Work item =>
In the records below, find the line containing "Screen dimensions: 1248x686". Restate it and all the lines after it exactly, and omit the rest.

Data for this task =>
▼

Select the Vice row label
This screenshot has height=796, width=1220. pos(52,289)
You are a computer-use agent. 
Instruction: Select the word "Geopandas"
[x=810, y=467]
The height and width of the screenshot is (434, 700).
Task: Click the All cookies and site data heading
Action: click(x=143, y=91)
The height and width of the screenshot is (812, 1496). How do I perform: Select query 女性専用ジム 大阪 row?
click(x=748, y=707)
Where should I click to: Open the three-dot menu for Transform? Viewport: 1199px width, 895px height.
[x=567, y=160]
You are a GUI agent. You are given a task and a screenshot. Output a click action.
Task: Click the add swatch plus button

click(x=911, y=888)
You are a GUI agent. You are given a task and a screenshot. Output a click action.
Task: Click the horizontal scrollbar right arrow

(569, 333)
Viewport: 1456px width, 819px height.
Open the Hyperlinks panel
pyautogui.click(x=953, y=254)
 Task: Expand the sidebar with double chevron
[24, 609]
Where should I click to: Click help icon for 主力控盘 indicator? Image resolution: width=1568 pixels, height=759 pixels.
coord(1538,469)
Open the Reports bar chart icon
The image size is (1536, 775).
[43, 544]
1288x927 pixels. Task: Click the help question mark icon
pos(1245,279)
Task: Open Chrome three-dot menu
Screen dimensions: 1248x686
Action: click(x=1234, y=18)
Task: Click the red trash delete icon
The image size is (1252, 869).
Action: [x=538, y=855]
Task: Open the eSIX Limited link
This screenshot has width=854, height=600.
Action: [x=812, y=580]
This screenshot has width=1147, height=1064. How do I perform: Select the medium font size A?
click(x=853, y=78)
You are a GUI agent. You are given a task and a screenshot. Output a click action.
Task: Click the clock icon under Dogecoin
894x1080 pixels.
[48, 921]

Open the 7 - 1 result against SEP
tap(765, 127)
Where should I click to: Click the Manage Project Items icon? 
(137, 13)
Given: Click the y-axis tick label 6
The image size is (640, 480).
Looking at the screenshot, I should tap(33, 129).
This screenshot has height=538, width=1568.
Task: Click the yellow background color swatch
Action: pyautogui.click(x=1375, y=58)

▲

Exercise output =>
Screen dimensions: 1248x686
Action: click(x=1234, y=18)
Task: Click the red trash delete icon
The image size is (1252, 869).
Action: [x=538, y=855]
Task: Open the eSIX Limited link
This screenshot has width=854, height=600.
Action: [x=812, y=580]
This screenshot has width=1147, height=1064. How do I perform: Select the medium font size A?
click(x=853, y=78)
You are a GUI agent. You are given a task and a screenshot. Output a click action.
Task: Click the clock icon under Dogecoin
894x1080 pixels.
[48, 921]

Open the 7 - 1 result against SEP
tap(765, 127)
Where should I click to: Click the Manage Project Items icon? 
(137, 13)
Given: Click the y-axis tick label 6
The image size is (640, 480).
Looking at the screenshot, I should tap(33, 129).
This screenshot has height=538, width=1568.
Task: Click the yellow background color swatch
Action: pyautogui.click(x=1375, y=58)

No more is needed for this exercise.